Trial lecture: The mechanisms of pathogenicity in viral infections: comparing coronavirus and HPV infections.
Ordinary opponents:
- First opponent: Research Associate Nagayasu Egawa, University of Cambridge, UK
- Second opponent: Associate Professor Susanne Dudman, University of Oslo
- Leader of the committee: Associate Professor Hege Tunsjø, OsloMet
Leader of the public defence is Head of Department Elin Holter Anthonisen, OsloMet.
Supervisors:
- Associate Professor Ole Herman Ambur, OsloMet
- Associate Professor Trine Rounge, University of Oslo
- Researcher Irene Kraus Christiansen, Akershus University Hospital
Thesis abstract
Human Papillomaviruses (HPVs) are one of the oldest human pathogens and the most common sexually transmitted pathogenic infection worldwide. Most HPV infections are cleared by the immune system, but some infections persist and can progress to HPV-induced cancer.
Almost all cervical cancer cases are caused by persistent infections with high-risk HPVs, affecting more than 500.000 women worldwide and causing more than 250.000 deaths per year. Compared to HPVs, severe acute respiratory syndrome coronavirus 2 (SARS-CoV-2) is one of the most novel human pathogens, making the jump to human populations late in 2019.

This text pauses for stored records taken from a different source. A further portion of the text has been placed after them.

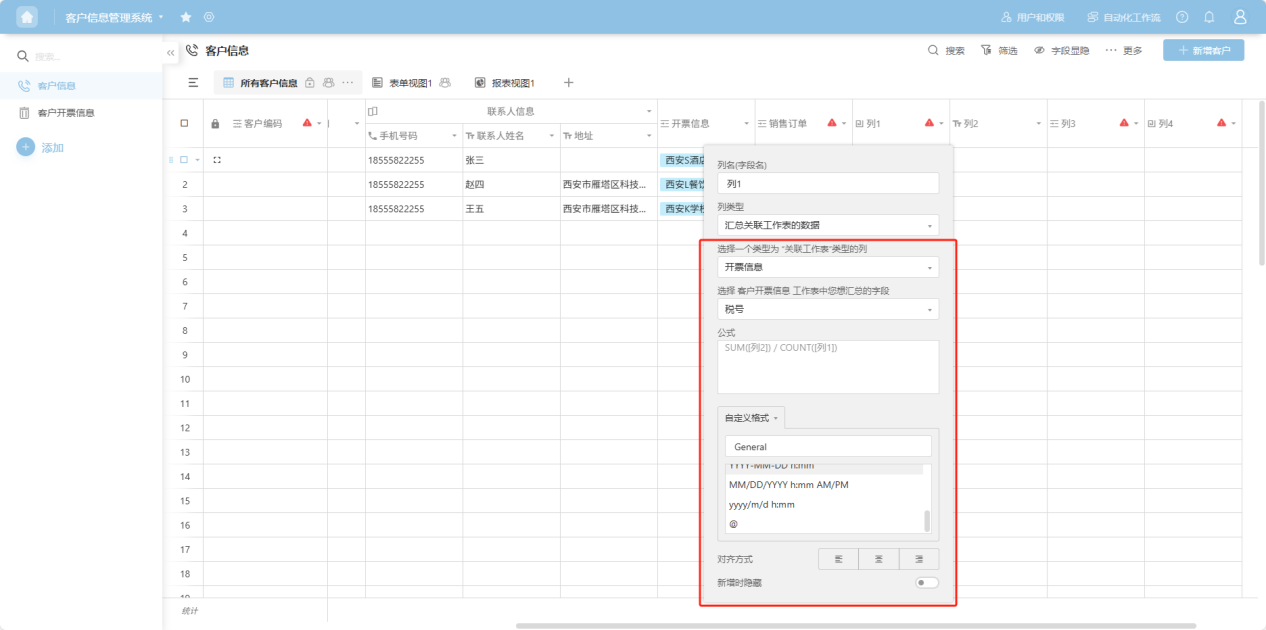Screen dimensions: 1266x630
Task: Click the 公式 formula text area
Action: tap(828, 367)
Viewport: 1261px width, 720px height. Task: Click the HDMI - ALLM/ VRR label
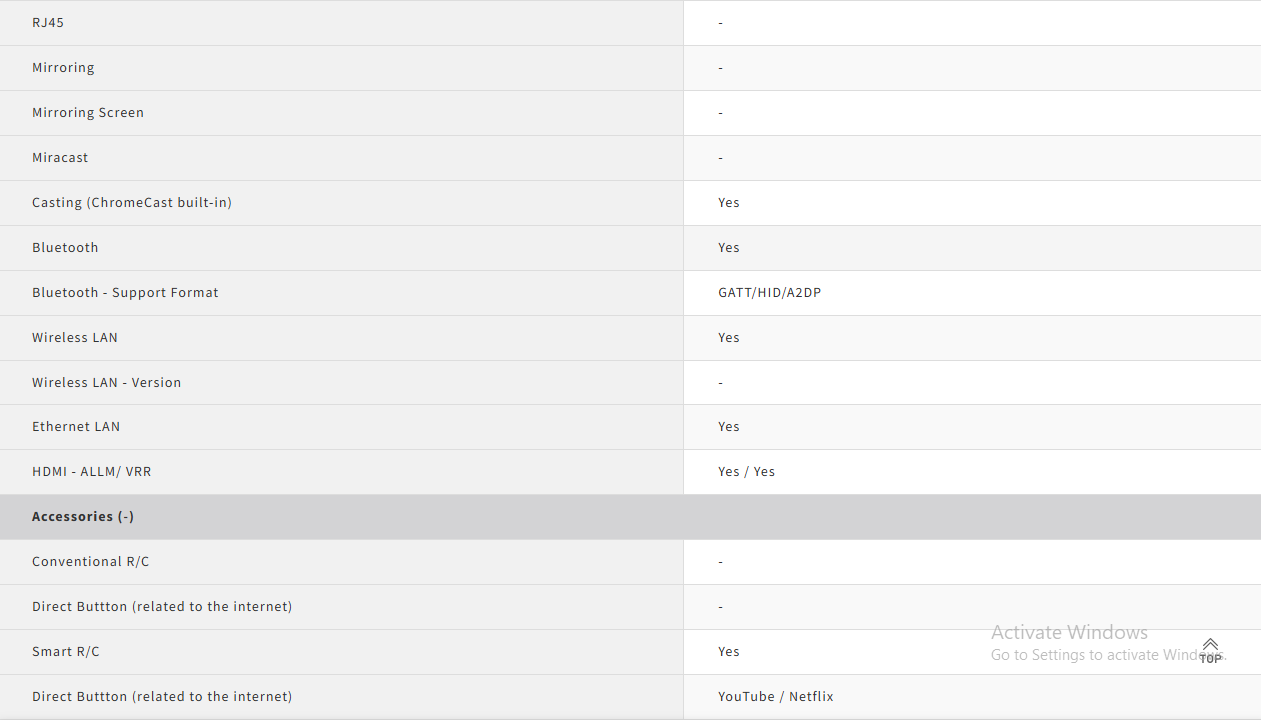(92, 472)
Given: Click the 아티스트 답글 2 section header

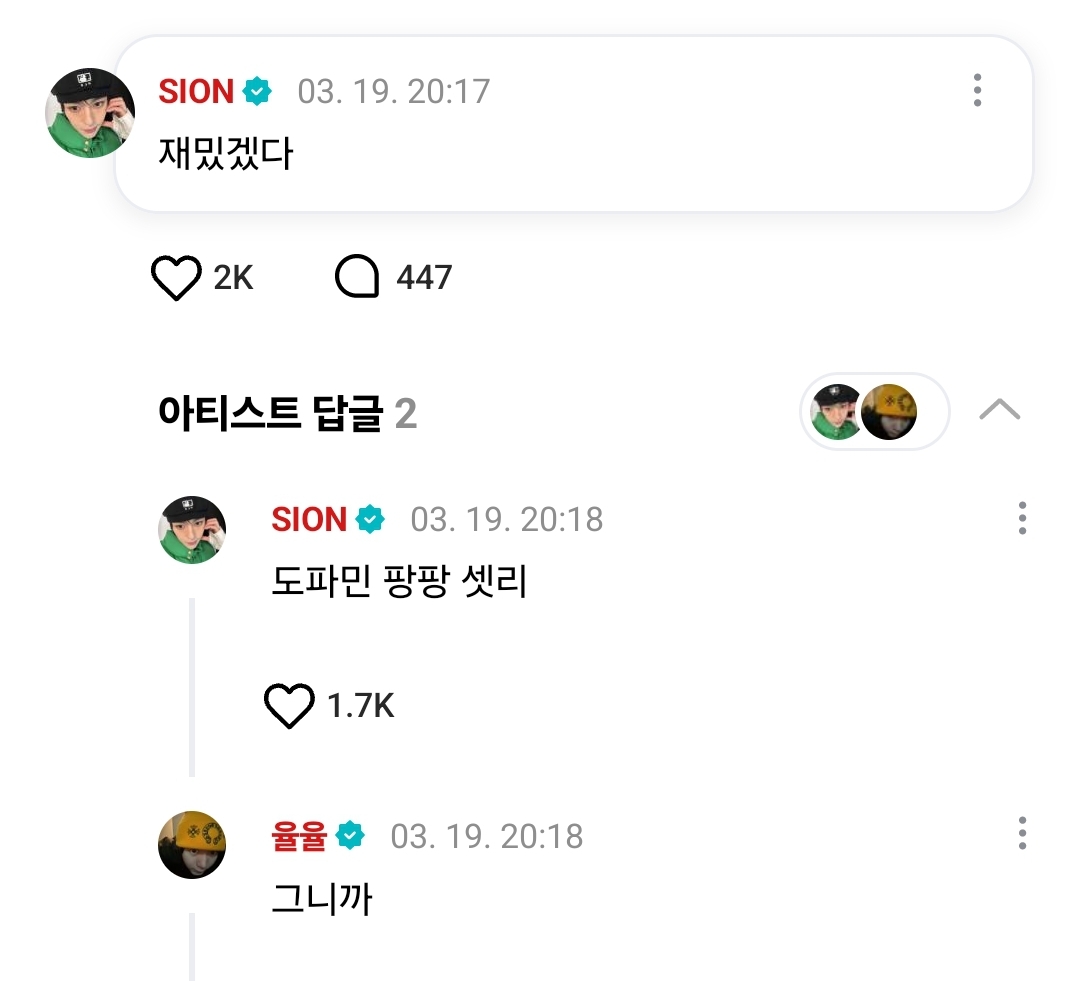Looking at the screenshot, I should [287, 413].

Since then, SARS-CoV-2 have spread globally and caused the deaths of more than six million people. While the histories of these viruses differ substantially, they have in common their immense impact on global health.

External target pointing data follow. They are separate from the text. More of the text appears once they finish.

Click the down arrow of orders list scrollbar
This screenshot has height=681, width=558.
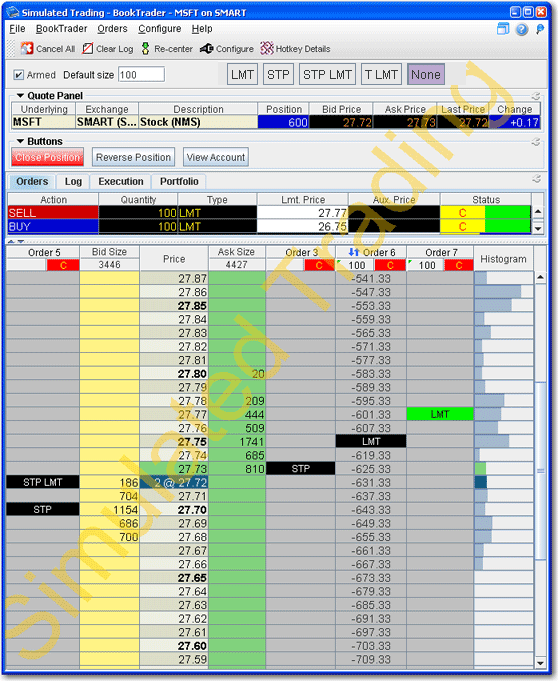[x=538, y=228]
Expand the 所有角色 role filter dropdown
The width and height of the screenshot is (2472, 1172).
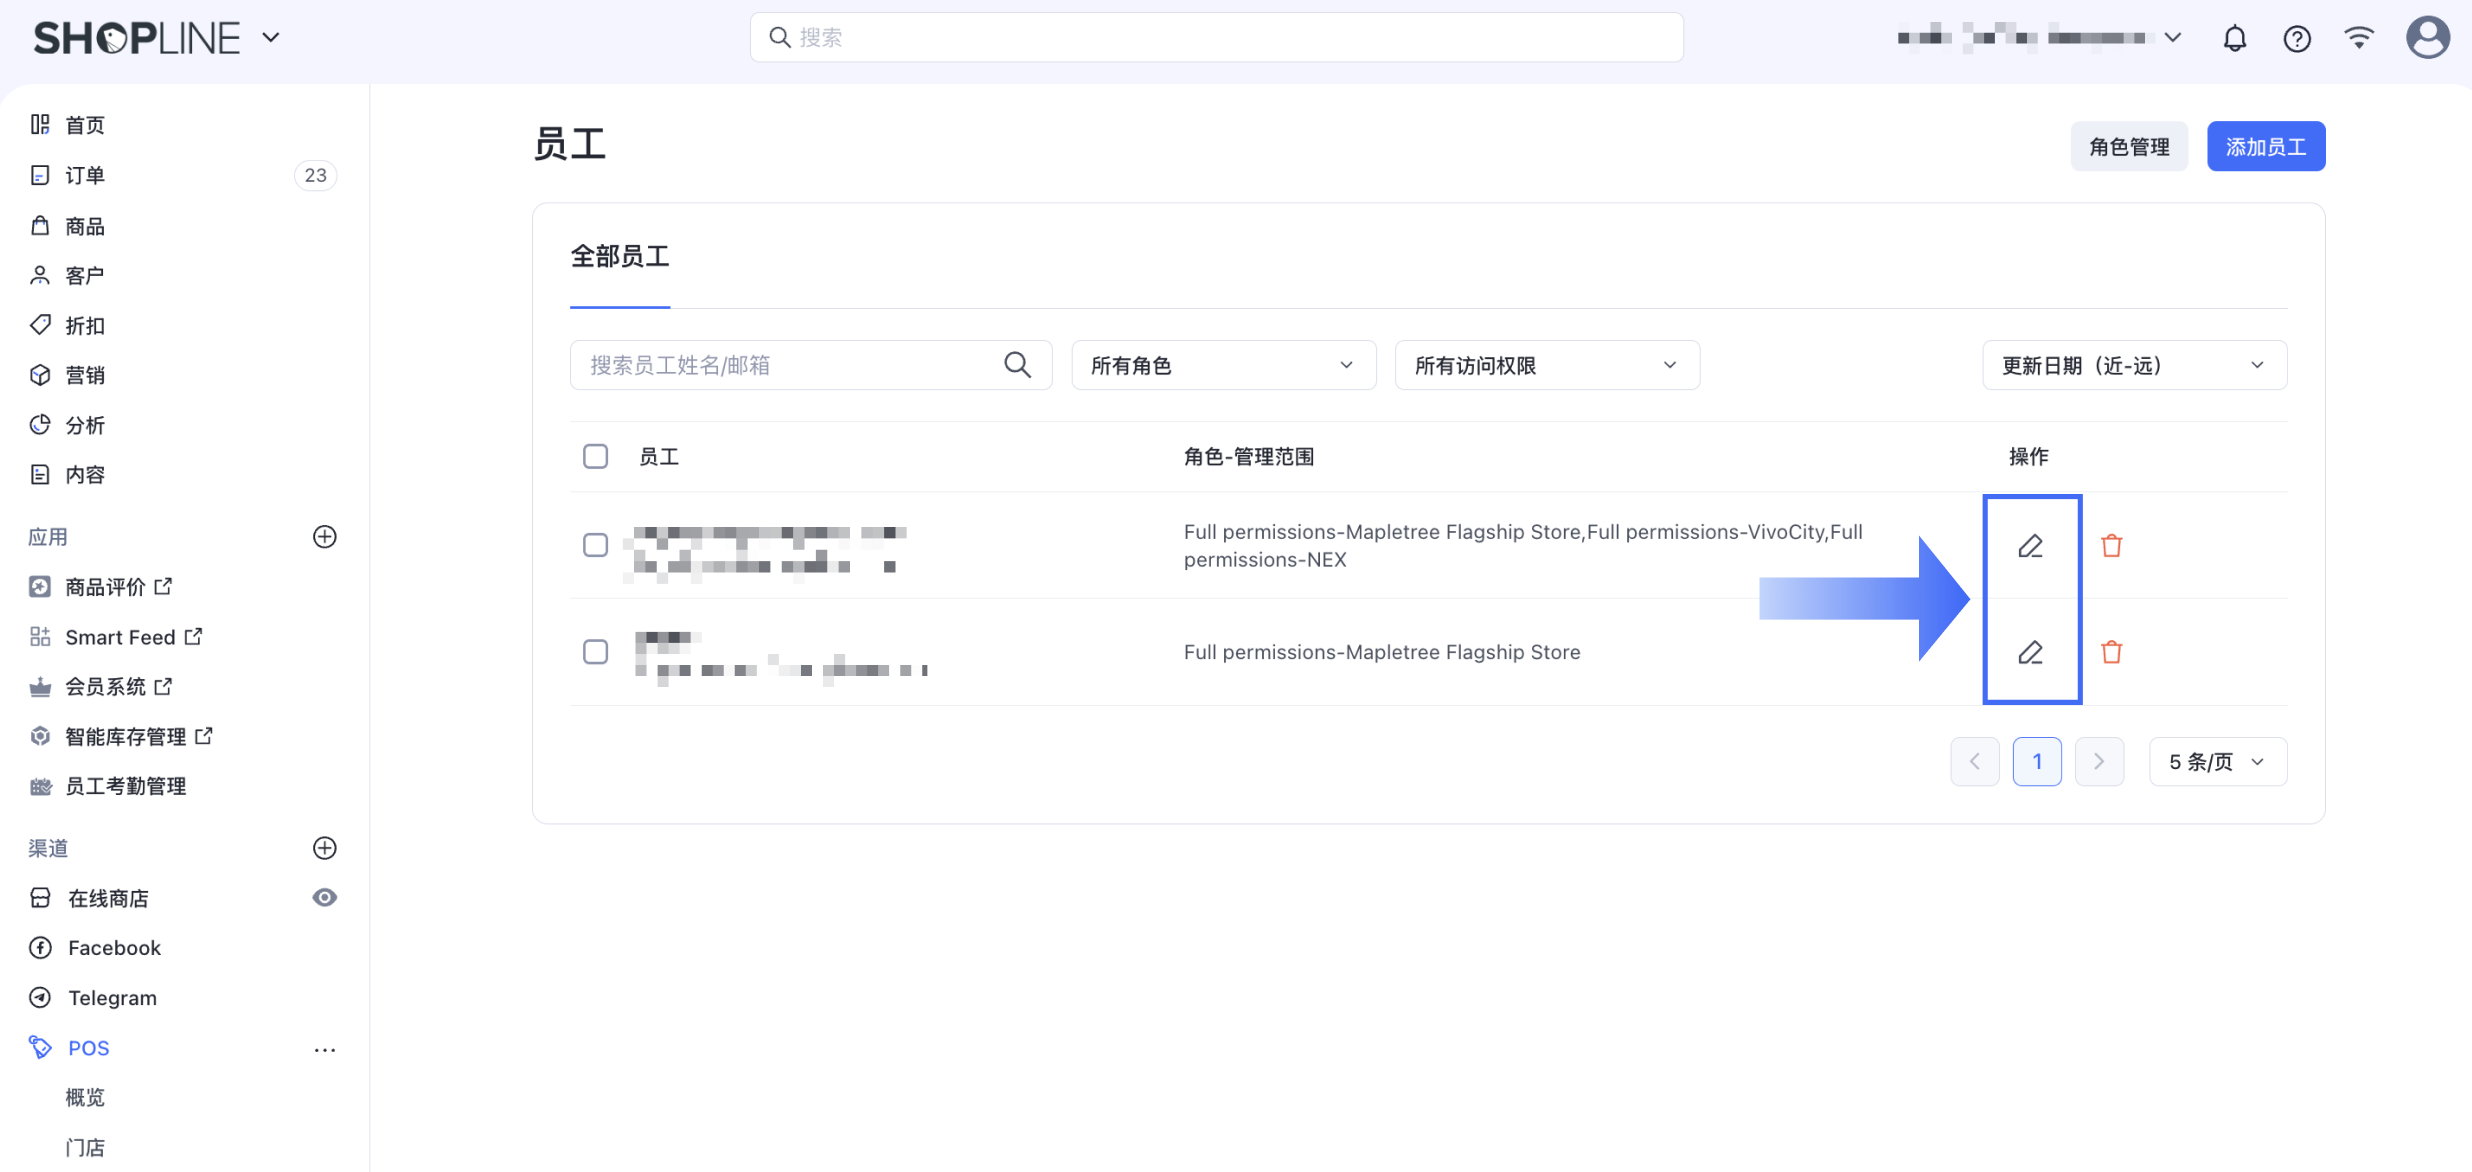click(x=1223, y=365)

One of the most important tools at our disposal to defend ourselves against viral pathogens is next-generation sequencing (NGS). NGS allows us to investigate genomic events affecting intra-host viral populations found within infected persons and how they contribute to disease severity. It also allows for the rapid retrieval of viral genomic information that can be used to understand and track transmissions of pathogens.
Method
In this thesis, NGS is applied to cervical cell samples positive for high-risk HPVs to study how viral intra-host genomic events can contribute to infection persistence and progression to cervical cancer.
In total, five high-risk HPV types responsible for approximately 90 percent of all cervical cancer cases are investigated with a focus on intra-host minor nucleotide variation (MNV) and integration into human chromosomes.
Findings
The results show differences between the HPV types, and that these differences extend to the closely related HPV types. Overall, the studies shed light on molecular differences between the HPV types that can reflect type-specific mechanistic routes of HPV-induced cancers, while also presenting much needed knowledge of the lesser studied high-risk HPV types.
Additionally, NGS was applied to SARS-CoV-2 positive samples from healthcare workers and patients from Akershus University Hospital to increase the resolution of outbreak investigations. When genomic information was used in combination with contact tracing data, one suspected intra-hospital outbreak was refuted, and another potential outbreak was discovered.
The study shows the benefit of including viral whole genome sequencing data when doing outbreak investigations.
The thesis highlights the power of NGS to understand viral pathogens, be it viruses we have had a shared history with since time immemorial or novel viruses we only recently encountered.